FPHC Conclude CIHR Grant with PAR Workshop



More than 9 years ago, staff of FPHC reviewed their Strategic Plan. They thought long and hard about how to make a bigger impact in their inaccessible corner of KhyberPushtunKhwa region of Pakistan. They determined then to start doing participatory research to help document what worked and what didn’t in primary health care especially in maternal and child health.

In 2009 a grant was obtained from Canadian Institutes of Health Research to begin the process. An extensive environmental scan was undertaken in six communities. Then two floods, a humanitarian crisis in internally displaced people and ongoing insecurity intervened. 


Finally in 2012, the final training workshop in Participatory Action Research was finally held. 22 participants (8 women) attended over three weekends. FPHC field staff, government health workers, students, social mobilizers, medical doctors, lady health visitors and administrators. Participants were pleased with the new skills and tools they learned. One participant attended a Situation Analysis for Afghan Refugee camps and found he had provided the majority of the ideas for how to go about it. Government health workers said they were attending their first training in more than a decade.

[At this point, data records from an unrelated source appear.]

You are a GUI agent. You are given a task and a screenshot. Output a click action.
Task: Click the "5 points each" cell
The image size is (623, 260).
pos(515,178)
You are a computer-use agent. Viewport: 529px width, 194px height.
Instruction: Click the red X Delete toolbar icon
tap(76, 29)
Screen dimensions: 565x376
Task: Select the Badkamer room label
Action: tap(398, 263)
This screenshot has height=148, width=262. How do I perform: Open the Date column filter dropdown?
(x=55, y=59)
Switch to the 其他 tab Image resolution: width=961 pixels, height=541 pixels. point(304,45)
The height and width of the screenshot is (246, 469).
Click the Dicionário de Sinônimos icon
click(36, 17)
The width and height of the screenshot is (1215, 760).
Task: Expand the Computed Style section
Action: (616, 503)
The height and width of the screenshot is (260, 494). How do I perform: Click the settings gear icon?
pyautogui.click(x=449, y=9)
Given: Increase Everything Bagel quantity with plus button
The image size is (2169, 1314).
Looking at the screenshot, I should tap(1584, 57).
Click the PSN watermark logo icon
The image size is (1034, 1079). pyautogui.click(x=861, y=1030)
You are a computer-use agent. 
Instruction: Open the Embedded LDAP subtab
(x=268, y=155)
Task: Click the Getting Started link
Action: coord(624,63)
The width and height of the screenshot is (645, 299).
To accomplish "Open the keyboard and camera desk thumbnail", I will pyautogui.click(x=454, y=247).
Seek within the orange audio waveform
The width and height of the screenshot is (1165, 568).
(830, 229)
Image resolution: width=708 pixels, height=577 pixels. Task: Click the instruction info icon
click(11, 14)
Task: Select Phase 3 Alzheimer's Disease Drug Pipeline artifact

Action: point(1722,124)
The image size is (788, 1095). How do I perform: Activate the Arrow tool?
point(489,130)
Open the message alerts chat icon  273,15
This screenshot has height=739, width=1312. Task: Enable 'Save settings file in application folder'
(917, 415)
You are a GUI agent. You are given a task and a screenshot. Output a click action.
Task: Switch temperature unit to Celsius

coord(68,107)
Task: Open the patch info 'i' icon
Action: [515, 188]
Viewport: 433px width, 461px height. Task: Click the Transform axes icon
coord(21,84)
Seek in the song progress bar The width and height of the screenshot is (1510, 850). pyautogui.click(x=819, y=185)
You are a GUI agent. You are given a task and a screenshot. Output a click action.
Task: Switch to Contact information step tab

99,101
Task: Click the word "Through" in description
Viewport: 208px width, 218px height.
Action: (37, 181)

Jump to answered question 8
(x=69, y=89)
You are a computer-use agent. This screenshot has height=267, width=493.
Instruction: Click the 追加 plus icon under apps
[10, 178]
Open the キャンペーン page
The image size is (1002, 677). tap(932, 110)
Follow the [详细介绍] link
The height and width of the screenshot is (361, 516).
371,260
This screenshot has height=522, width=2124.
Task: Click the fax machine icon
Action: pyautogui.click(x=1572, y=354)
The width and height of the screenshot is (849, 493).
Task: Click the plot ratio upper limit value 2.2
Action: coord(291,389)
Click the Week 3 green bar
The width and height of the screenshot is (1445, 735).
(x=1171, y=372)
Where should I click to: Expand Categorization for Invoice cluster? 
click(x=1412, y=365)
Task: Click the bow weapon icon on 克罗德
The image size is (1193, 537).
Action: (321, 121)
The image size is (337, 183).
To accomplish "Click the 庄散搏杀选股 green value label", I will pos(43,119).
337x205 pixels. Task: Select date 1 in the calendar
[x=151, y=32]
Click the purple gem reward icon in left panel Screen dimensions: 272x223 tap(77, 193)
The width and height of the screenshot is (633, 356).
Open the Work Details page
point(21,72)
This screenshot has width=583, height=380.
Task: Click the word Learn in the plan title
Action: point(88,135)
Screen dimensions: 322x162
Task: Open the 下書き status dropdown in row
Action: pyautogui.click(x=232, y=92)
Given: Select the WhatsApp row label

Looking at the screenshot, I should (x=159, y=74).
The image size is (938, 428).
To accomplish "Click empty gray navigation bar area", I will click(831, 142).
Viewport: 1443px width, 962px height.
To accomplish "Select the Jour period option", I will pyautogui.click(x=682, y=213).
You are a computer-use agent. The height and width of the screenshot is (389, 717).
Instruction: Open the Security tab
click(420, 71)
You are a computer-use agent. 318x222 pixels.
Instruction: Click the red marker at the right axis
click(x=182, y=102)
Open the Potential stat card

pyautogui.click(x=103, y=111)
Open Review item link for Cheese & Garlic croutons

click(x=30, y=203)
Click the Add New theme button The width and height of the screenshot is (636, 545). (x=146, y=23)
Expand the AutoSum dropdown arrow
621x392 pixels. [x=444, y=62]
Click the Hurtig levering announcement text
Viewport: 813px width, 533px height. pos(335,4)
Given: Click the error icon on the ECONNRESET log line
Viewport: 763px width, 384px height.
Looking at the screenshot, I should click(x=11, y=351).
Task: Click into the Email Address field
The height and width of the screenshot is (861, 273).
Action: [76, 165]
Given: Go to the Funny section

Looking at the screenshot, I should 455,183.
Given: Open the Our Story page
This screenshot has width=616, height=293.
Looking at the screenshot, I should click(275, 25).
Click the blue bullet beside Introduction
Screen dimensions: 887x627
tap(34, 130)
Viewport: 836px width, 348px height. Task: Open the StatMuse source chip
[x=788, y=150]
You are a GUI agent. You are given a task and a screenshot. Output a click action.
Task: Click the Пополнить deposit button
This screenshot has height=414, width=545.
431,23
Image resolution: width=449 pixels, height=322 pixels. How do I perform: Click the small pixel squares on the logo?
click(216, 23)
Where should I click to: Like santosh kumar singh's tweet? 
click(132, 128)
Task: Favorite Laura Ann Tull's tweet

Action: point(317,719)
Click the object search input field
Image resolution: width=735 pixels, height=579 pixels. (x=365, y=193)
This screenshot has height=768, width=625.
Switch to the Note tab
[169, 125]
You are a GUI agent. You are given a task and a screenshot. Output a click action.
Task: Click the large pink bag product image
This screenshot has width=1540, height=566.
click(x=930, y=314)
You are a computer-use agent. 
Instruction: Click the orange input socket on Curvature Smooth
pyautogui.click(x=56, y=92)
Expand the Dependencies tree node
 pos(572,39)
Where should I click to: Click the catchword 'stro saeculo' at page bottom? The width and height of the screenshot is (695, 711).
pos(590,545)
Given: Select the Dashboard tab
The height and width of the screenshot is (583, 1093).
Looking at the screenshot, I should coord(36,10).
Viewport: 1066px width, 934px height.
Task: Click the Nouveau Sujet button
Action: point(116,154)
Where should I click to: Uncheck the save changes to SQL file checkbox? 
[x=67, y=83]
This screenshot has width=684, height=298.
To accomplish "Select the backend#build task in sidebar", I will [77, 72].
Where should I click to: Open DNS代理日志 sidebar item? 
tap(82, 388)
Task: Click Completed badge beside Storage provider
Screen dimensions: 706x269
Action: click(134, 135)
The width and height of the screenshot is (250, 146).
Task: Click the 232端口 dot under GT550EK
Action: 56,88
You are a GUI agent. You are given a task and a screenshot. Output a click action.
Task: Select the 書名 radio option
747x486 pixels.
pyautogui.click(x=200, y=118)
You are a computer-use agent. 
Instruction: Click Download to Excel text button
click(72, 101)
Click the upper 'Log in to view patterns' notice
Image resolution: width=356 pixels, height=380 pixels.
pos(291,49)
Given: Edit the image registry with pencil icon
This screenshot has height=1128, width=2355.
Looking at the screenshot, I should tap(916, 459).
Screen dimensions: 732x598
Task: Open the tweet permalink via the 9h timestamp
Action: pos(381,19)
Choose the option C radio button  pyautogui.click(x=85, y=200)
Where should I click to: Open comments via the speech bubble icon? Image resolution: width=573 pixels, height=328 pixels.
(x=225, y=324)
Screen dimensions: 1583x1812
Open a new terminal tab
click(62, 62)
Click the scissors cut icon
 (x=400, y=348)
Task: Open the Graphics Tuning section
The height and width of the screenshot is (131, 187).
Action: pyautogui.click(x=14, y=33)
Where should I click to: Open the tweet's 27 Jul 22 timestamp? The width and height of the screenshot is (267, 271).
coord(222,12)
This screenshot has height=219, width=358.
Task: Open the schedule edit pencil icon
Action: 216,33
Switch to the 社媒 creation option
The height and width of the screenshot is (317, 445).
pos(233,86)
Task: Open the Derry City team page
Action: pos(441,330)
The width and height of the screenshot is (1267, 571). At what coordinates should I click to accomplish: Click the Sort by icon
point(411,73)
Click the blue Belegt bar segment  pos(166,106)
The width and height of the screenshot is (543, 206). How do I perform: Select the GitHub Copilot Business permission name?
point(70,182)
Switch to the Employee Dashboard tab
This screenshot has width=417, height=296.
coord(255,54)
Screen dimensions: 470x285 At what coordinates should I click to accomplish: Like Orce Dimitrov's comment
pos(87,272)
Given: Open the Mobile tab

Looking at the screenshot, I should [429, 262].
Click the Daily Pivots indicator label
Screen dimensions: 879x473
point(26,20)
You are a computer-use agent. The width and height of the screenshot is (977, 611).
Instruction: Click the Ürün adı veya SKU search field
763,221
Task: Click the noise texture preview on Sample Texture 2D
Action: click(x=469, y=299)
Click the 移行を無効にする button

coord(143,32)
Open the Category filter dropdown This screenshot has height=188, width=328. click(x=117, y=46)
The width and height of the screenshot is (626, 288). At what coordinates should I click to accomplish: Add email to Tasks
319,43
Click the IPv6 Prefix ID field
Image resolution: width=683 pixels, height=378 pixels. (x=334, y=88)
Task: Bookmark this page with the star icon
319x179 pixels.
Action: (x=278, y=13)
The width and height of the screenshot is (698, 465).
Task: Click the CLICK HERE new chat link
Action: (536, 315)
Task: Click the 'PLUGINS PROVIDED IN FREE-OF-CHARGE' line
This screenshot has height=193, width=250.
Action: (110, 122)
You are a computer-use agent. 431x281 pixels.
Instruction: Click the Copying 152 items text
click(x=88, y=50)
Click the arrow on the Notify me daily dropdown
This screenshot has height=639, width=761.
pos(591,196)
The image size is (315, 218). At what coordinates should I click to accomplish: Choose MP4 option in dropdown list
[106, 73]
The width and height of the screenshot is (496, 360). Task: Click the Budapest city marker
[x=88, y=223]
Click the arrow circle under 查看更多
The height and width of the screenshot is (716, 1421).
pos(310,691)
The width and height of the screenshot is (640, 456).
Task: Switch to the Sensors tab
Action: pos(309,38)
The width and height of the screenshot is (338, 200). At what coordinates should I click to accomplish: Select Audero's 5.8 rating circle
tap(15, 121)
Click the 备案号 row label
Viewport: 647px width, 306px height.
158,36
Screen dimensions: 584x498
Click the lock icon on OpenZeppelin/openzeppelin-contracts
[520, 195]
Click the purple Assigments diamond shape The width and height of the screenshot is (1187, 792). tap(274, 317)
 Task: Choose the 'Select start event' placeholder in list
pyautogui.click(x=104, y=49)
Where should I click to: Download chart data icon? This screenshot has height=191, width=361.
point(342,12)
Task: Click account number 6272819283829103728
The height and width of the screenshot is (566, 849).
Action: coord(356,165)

Participants learned the advantages and disadvantages of participatory research in communities. They undertook exercises on grounded theory, PAR cycle and Focus groups. This was followed by analysis tools such as card sorting, pair wise ranking, direct matrix ranking, problem & solution trees, fishbone diagrams, time lines, seasonal calenders, transect walks and Venn diagrams.  Now they would like an opportunity to use their new found knowledge.